Earlier that day, as Bishop Boran dined imperially with guests at Rudbane House, Thomasina strolled blissfully along the sun-bleached Kilmorey Road hand in hand with her most ardent admirer, one Edmund Garolly.

Boran's chin wobbled pendulously as he sawed through a juicy helping of gammon and cabbage. He speared a steaming mouthful and stuffed it greedily down between the words of his extended and rather boring prevarications.

After dessert he stood up roundly, to the relief of his shirt buttons and the ears of his visitors. He promptly announced a walk and grabbed a hawthorn stick from the press grinning 'I daresay we'll root out two pairs of the little scallywags in this heat.'

As Boran and his host ascended the lane towards to St. Pontius' shrine, the Bishop stopped abruptly at the booted feet of Thomasina and Edmund, then proceeded to beat them both squealing right out of the ditch. He whacked his hawthorn hard across Edmund's shirt back and scolded Thomasina, 'Your aunt will hear of this young lady'.

The two scuttled home blushing, looking back only to see a further courting pair get raked out of the rough and take off like startled grouse.

Saturday, 9 June 2007

Ghastly Bureaucrats

giraffe

A most incisive letter from Environment and Heritage flopped onto our doormat this morning.

Ms Pendegrast it seems, rather took umbrage at the pig's advances and is now regulating quite forcibly.
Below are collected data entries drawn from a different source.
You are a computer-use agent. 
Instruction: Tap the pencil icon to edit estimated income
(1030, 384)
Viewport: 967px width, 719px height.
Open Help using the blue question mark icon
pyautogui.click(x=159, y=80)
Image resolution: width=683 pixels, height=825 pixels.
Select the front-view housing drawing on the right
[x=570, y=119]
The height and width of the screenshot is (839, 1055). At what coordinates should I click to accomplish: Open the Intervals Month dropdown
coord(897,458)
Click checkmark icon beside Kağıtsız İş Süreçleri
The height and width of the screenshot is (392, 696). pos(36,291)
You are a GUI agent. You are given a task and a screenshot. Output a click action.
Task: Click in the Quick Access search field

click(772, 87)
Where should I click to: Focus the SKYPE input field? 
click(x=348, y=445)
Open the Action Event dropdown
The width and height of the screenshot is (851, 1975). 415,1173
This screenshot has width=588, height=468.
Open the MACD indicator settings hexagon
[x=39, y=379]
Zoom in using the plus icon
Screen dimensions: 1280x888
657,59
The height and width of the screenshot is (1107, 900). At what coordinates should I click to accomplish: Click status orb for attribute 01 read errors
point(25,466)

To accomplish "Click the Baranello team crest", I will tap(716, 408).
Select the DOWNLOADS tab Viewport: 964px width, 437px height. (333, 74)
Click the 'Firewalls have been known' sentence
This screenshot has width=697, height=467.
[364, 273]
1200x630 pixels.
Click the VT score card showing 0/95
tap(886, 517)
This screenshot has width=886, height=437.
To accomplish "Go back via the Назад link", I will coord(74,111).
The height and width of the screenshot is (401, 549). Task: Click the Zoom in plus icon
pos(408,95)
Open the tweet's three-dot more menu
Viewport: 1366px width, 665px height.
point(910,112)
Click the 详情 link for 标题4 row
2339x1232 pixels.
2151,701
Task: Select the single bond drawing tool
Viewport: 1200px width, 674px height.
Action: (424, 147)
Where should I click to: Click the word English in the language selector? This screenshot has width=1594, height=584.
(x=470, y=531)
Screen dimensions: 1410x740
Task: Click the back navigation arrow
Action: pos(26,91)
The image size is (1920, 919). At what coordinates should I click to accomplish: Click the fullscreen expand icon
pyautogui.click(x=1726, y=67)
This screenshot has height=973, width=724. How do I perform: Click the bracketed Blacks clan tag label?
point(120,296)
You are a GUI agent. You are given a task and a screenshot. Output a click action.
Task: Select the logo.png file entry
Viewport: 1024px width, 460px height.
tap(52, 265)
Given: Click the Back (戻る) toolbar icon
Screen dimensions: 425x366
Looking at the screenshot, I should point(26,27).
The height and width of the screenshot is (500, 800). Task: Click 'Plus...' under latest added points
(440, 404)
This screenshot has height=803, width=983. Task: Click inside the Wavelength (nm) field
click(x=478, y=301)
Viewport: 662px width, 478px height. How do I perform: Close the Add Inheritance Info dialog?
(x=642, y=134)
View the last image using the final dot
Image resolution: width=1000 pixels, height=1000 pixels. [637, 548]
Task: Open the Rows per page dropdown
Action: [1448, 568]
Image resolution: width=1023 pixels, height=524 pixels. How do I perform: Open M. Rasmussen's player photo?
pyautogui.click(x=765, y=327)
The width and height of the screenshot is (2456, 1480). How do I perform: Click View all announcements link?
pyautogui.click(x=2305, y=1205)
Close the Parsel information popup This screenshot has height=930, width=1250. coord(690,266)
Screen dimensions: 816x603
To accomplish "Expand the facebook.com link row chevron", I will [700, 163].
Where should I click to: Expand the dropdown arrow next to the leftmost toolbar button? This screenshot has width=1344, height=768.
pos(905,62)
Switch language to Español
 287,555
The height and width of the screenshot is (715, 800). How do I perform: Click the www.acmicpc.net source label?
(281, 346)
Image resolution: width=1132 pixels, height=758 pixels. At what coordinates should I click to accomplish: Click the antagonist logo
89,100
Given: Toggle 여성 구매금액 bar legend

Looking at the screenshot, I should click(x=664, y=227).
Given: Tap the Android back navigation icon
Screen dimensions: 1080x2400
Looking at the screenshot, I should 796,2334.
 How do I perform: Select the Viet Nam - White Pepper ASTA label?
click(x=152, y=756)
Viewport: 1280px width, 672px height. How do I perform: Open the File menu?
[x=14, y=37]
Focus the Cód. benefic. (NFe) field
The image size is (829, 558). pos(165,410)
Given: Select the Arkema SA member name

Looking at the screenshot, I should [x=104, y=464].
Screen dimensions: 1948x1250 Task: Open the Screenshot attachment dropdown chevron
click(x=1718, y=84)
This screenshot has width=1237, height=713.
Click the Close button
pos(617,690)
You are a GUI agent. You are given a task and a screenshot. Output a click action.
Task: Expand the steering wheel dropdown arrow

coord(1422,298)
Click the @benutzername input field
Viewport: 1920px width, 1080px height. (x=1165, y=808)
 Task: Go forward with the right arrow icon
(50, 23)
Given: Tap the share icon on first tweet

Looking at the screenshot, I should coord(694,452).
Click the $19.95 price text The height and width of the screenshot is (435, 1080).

She's not one bit keen on my splendid boundary fence. Demanded in her letter that we take down the whole cabooshe.

Frankly, that got my goat.

Apparently the Department of Wotsit refused planning permission. I didn't even realise we'd applied. That must have been down to my good lady, she's a stickler for all that letter of the law stuff you know.

Well really I ask you. How the devil are we going to keep the gnus, gazelles and bongos off the Old Kilbroney Road if we haven't a fence eh?

I'm damned if I'm going down the Fota route you know, digging all those ghastly trenches. This isn't bally Flanders you know. God rest their poor souls.

Monday, 28 May 2007

A short game of chess

lewis chess set

The Brigadier despite a lifetime of military training served in neither the first great war (too young) nor the second world war (too old) and thus failed to fulfil a lifelong desire to stand and fight under enemy fire.

He has studied every book on strategy in chess and memorised countless openings and indeed played almost daily since the tender age of ten, however he has never once, to his chagrin, managed to win a single solitary game. This he attributes to an unusual visual condition through which despite possessing glorious colour vision he suffers blindness to black and white.

We often play in the parlour of Spiffield House at an original Lewis Chess Set carved from antique walrus ivory. The only other such set in existence being that on display at the British Museum.

I ventured: It's my turn to begin if I'm not mistaken, taking my seat at the White side and clunking a heavy Queen's pawn to d4.

The Brigadier rubbed his hands excitedly, flicked his mutton chop whiskers and announced: Dutch Defence!, sliding Black King's Bishop's pawn to f5.

I responded with a tentative sacrificial White King's pawn to e4.

Staunton Gambit eh? Why you rogue, that calls for Kingston's defence, empirically flashing Black King's Knight's Pawn to g5.

Are you quite sure about that old fellow? I queried, checking my White Queen victoriously to h5, thus bringing the game to an abrupt and rather foolish conclusion: Are you having that mate? I enquired.

Brigadier rattled and shook in disbelief before felling his king with a sigh. And then he bounced undaunted with a grin: Best of 3 what???